Kürt ulusal sorununda verilen es kimseyi yanıltmamalıdır.  Kaldı ki “çözüm” adı verilen bu aranın asıl amacının Kürt Ulusal Hareketini çözmek ve Kürt ulusunun ezilen bağımlı ulus statüsünün yeniden üretmek olduğu bugün artık daha belirgindir. “Tayyipizmin” her şeye posta koyan tavrı, Kürt hareketinin yasal düzenleme talebinde de açığa çıkmış ve Rojava’ya yönelik saldırganlığın açık ifadesi olarak -özellikle- imkan bulunan sınır ilçelerinde belediyeler için her türlü ayak oyunu yapılmasında kendini göstermiştir. “Tayyipizmin” ipliği pazara çıkmıştır!

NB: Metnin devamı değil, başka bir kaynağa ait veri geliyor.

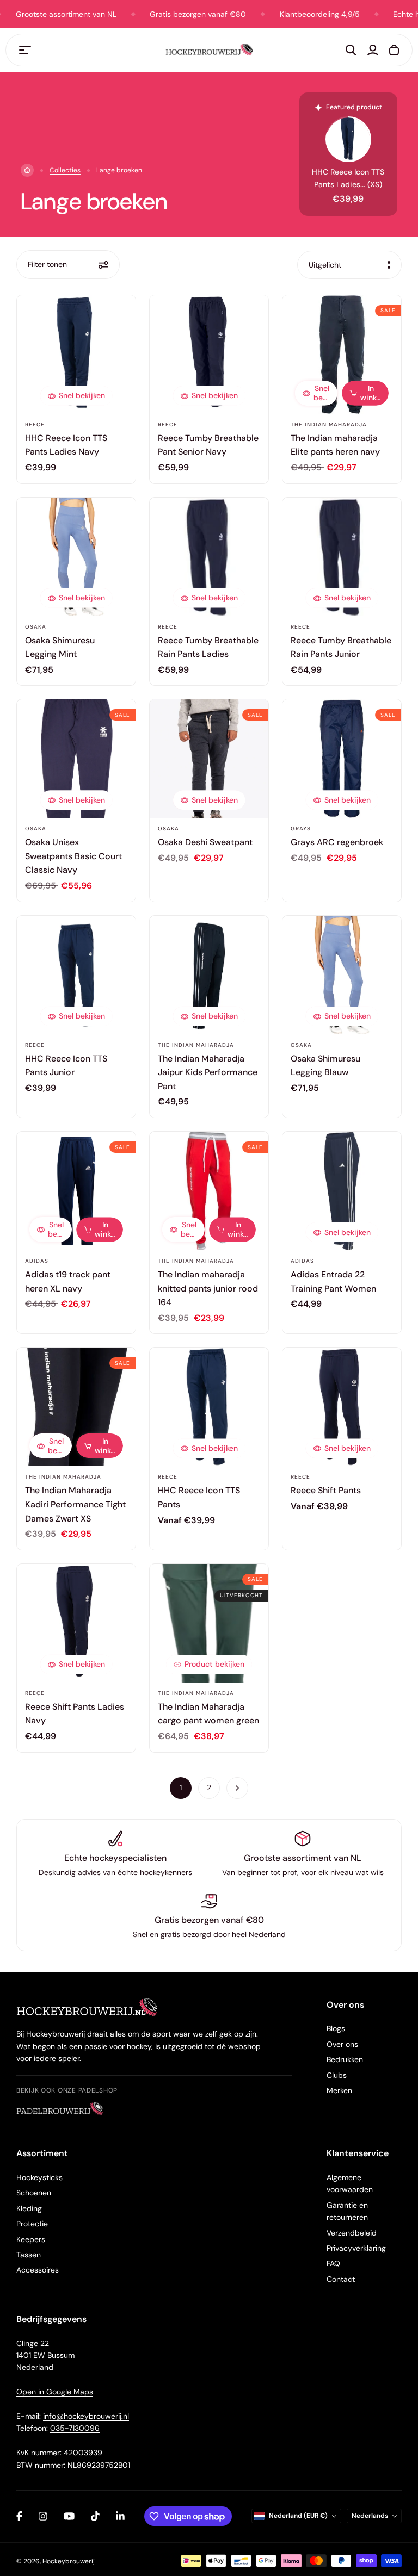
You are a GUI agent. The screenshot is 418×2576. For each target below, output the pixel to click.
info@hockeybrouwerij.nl (86, 2416)
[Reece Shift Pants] (341, 1407)
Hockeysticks (39, 2177)
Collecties (65, 170)
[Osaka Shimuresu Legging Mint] (76, 557)
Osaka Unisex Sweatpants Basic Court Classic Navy (73, 856)
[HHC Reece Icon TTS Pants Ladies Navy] (76, 354)
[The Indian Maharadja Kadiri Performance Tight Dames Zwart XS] (76, 1407)
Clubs (337, 2075)
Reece (35, 424)
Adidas (36, 1260)
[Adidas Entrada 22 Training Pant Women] (341, 1191)
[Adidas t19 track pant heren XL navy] (76, 1191)
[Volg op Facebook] (19, 2516)
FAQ (333, 2263)
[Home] (27, 170)
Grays (301, 828)
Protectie (32, 2224)
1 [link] (181, 1787)
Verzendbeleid (352, 2233)
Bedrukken (345, 2059)
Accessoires (37, 2270)
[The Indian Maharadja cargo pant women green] (209, 1623)
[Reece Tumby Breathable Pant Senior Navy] (209, 354)
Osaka (35, 626)
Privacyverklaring (356, 2248)
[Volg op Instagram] (43, 2516)
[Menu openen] (25, 50)
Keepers (30, 2239)
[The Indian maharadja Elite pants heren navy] (341, 354)
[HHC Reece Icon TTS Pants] (209, 1407)
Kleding (29, 2208)
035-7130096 (75, 2428)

TC faşizmi Erdoğan şahsında, faşizmi sokağın diliyle yeniden üretebilecek şahsiyeti bulmuştur. O, sadece yolsuzluk, rüşvet ve hırsızlıkta “usta”laşmamış, katliamcılıkta da nam salmıştır. Ülkemizde halkın tepkisine ve direnişlerine yönelik gerçekleştirilen saldırılarda insanların ölmesine, yaralanmasına rağmen gayet rahat olan bu şahsiyet; içinde bulunduğu durumu öyle kanıksamıştır ki tıpkı seri bir katilin soğukkanlılığıyla “Suriye ile savaş halinde” olduklarını açıklamakta sakınca görmemektedir. Öyle şuursuz bir durumdadır ki, dünyada isminin yanına bu kez de “kimyasal” sıfatını yakıştırmayı başarmıştır.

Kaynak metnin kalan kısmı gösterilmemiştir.